Climate disasters displace 250m people worldwide
*UNHCR warns of growing crisis
By Abdullahi Lukman
Climate-related disasters have forcibly displaced 250 million people worldwide over the past decade — an average of 70,000 people every day, according to a new report by the UN Refugee Agency (UNHCR).
Consequently, the global agency urges world leaders at the ongoing COP30 summit in Brazil to discuss the displaced population among the summit’s most-critical global climate issues of concern.
The figure includes people who have been uprooted multiple times due to floods, storms, droughts, and extreme heat, as well as slower-onset crises like desertification and rising sea levels that threaten food and water security.
By mid-2025, the number of people displaced by war, violence and persecution had reached 117 million, with the UNHCR warning that the climate emergency is sharply worsening this humanitarian crisis.
Describing the climate crisis as a “risk multiplier,” the agency said it deepens existing inequalities and instability in communities already affected by conflict and displacement.
The report, No Escape II: The Way Forward , found that the number of countries experiencing both conflict- and disaster-related displacement has tripled since 2009.
Despite this, fragile and conflict-affected nations hosting refugees receive only about a quarter of the climate finance they need.
Refugees and internally displaced people—many living in high-risk areas—are among those most exposed to the escalating climate crisis despite contributing minimally to global emissions.
In 2024, one-third of all emergencies declared by UNHCR were linked to floods, droughts, wildfires and other extreme weather events.
Recent examples illustrate the growing danger: in Brazil’s Rio Grande do Sul, severe flooding in 2024 displaced 580,000 people, including 43,000 refugees from Venezuela, Haiti and Cuba.
A year earlier, Cyclone Mocha devastated Myanmar’s Rakhine State, leaving tens of thousands of Rohingya refugees without shelter or livelihoods.
Three-quarters of displaced people now live in countries with high or extreme exposure to climate hazards.
In Chad, floods in 2024 forced more than 1.3 million people from their homes — exceeding the combined total of the previous 15 years — while Sudanese refugees received less than 10 litres of water per day.

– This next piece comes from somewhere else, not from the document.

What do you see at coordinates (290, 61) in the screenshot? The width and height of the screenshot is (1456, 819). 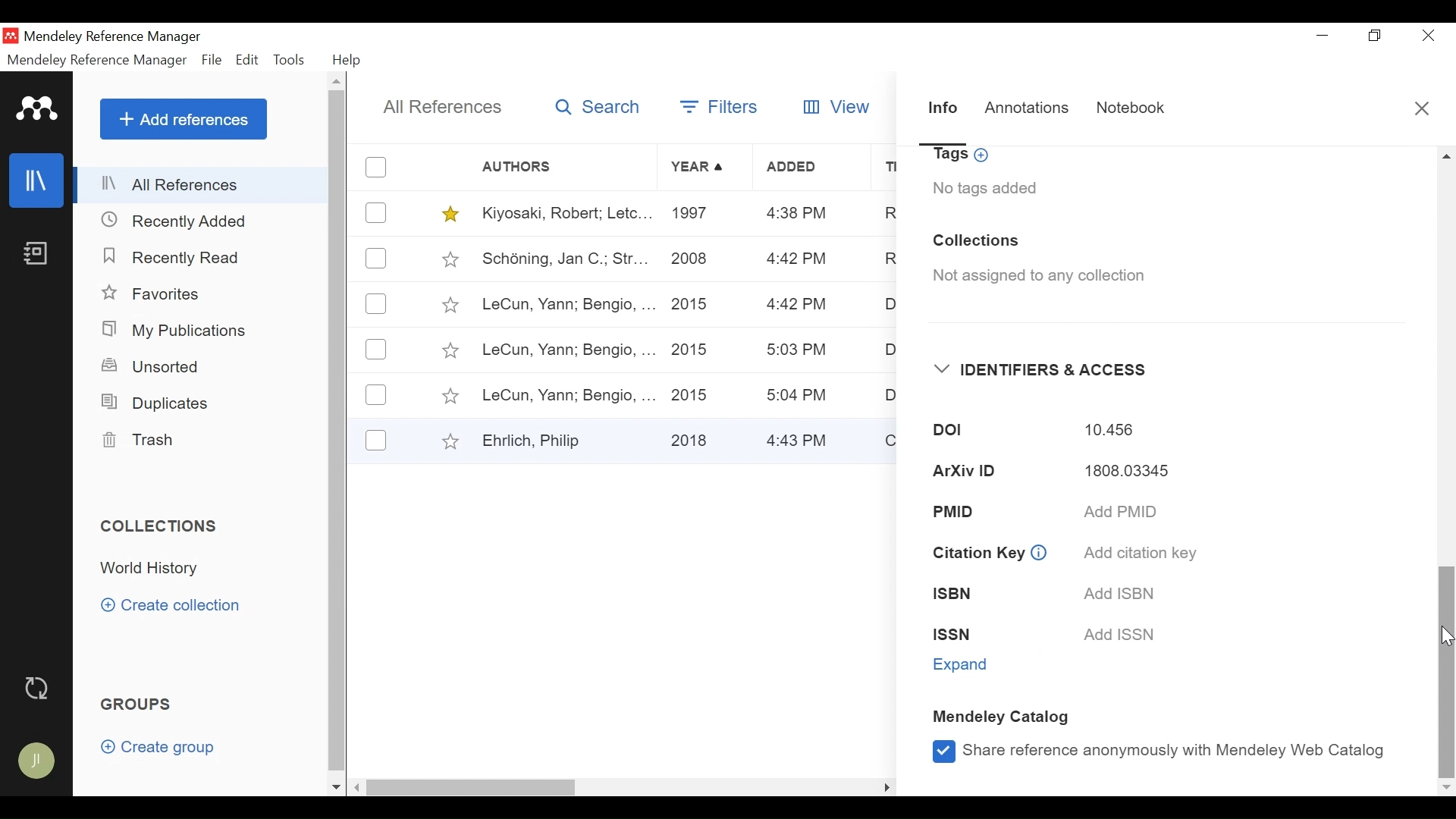 I see `Tools` at bounding box center [290, 61].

Nearly half of the world’s displaced people are trapped in fragile states such as Sudan, Syria, Haiti, the Democratic Republic of the Congo, Lebanon, Myanmar and Yemen.
These countries contribute little to global greenhouse gas emissions yet face some of the most severe climate impacts and receive the least adaptation funding.
The UNHCR warns that without urgent global action, conditions will worsen dramatically.
By 2050, some refugee camps could face up to 200 days of dangerous heat stress each year, making many areas potentially uninhabitable.
UN High Commissioner for Refugees Filippo Grandi urged world leaders and negotiators at COP30 in Brazil to prioritize displaced populations in climate planning.
“Funding cuts are severely limiting our ability to protect refugees and displaced families from the effects of extreme weather,” he said.
“If we want stability, we must invest where people are most at risk.
This COP must deliver real action, not empty promises.”